Passage to read:
>> start

Thursday, 4 August 2016

Challenge for Stratford, four years after the London Olympics is to become truly interactive communal centre, not just an atomised moonscape

Standing in the centre of the concourse on the way the Olympic stadium is a good place to view the developing site that is Stratford city.

Four years on from the Olympic games there is much talk of legacy but what seems to have developed is a sky line of ultra-modern buildings - many of them towering onto the east London skyline, giving another worldly look and feel.

To be fair there has always been a strong element of other worldliness about the Stratford development, ever since its inception back in 2007 when London won the Olympic  bid.

Old Stratford centred around the shopping mall with its market running through the centre, the adjacent cinema and Theatre Royal – once home to Joan Littlewood, with that groundbreaking theatre workshop of the 1960s and 70s.

>> end

Work instructions:
**a.** From the Stratford post, copy word for word the passage starting with "Challenge for Stratford, four" and going on through "the Olympic  bid.".
**b.** Translate this sentence from the Stratford post into Spanish: "Old Stratford centred around the shopping mall with its market running through the centre, the adjacent cinema and Theatre Royal – once home to Joan Littlewood, with that groundbreaking theatre workshop of the 1960s and 70s."
**c.** Does each statement agree with the Stratford post? Answer yes or no, and quote the deciding words. (i) The Stratford development dates back to 2007. (ii) Old Stratford centred around a sports stadium. (iii) The new buildings are described as low-rise.

Source material:
>> start

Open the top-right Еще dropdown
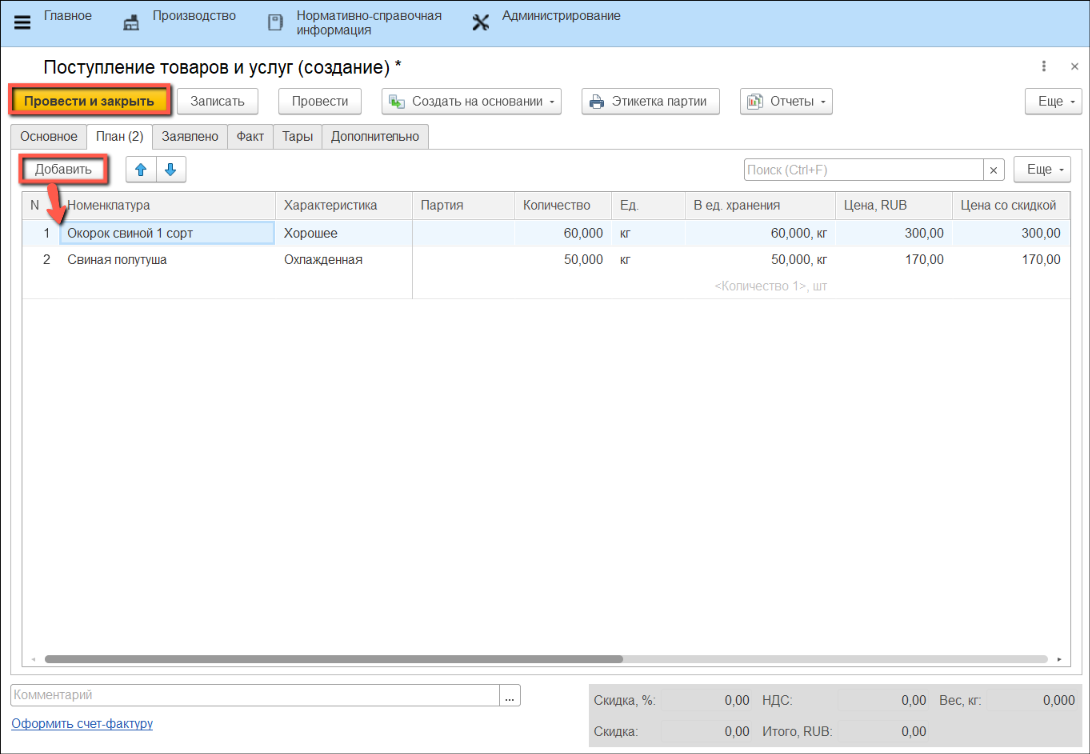Viewport: 1090px width, 754px height. (x=1054, y=101)
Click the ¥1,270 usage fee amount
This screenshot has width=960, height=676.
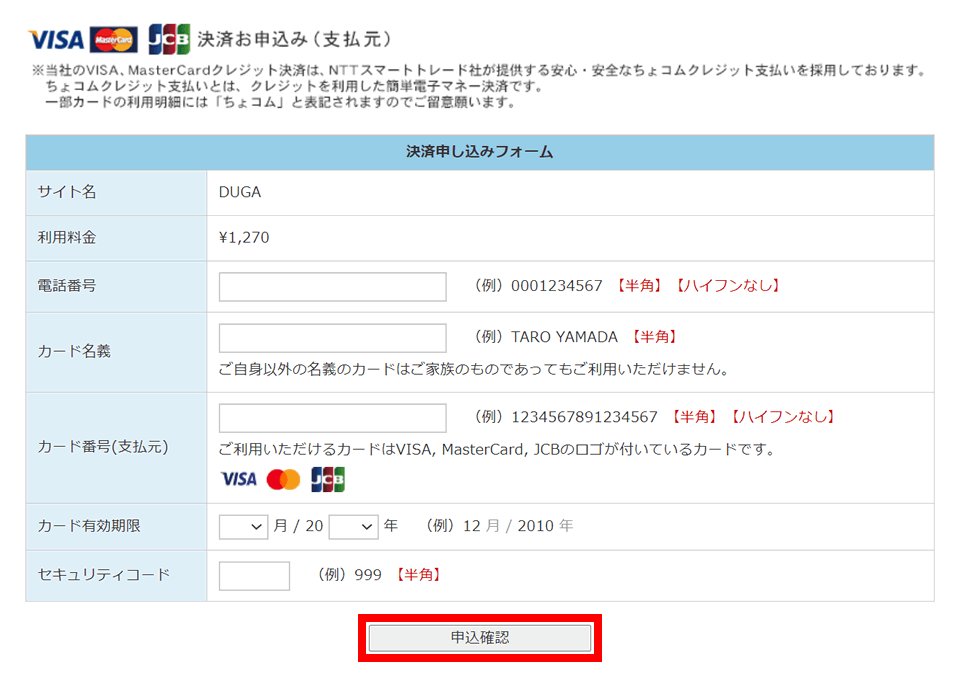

>> end

Expected answers:
**a.**
Challenge for Stratford, four years after the London Olympics is to become truly interactive communal centre, not just an atomised moonscape

Standing in the centre of the concourse on the way the Olympic stadium is a good place to view the developing site that is Stratford city.

Four years on from the Olympic games there is much talk of legacy but what seems to have developed is a sky line of ultra-modern buildings - many of them towering onto the east London skyline, giving another worldly look and feel.

To be fair there has always been a strong element of other worldliness about the Stratford development, ever since its inception back in 2007 when London won the Olympic  bid.

**b.** El antiguo Stratford giraba en torno al centro comercial, con su mercado que lo atravesaba por el centro, el cine contiguo y el Theatre Royal, que en su día fue la casa de Joan Littlewood, con aquel innovador taller de teatro de las décadas de 1960 y 1970.

**c.**
(i) Yes: "ever since its inception back in 2007"
(ii) No: "Old Stratford centred around the shopping mall"
(iii) No: "many of them towering onto the east London skyline"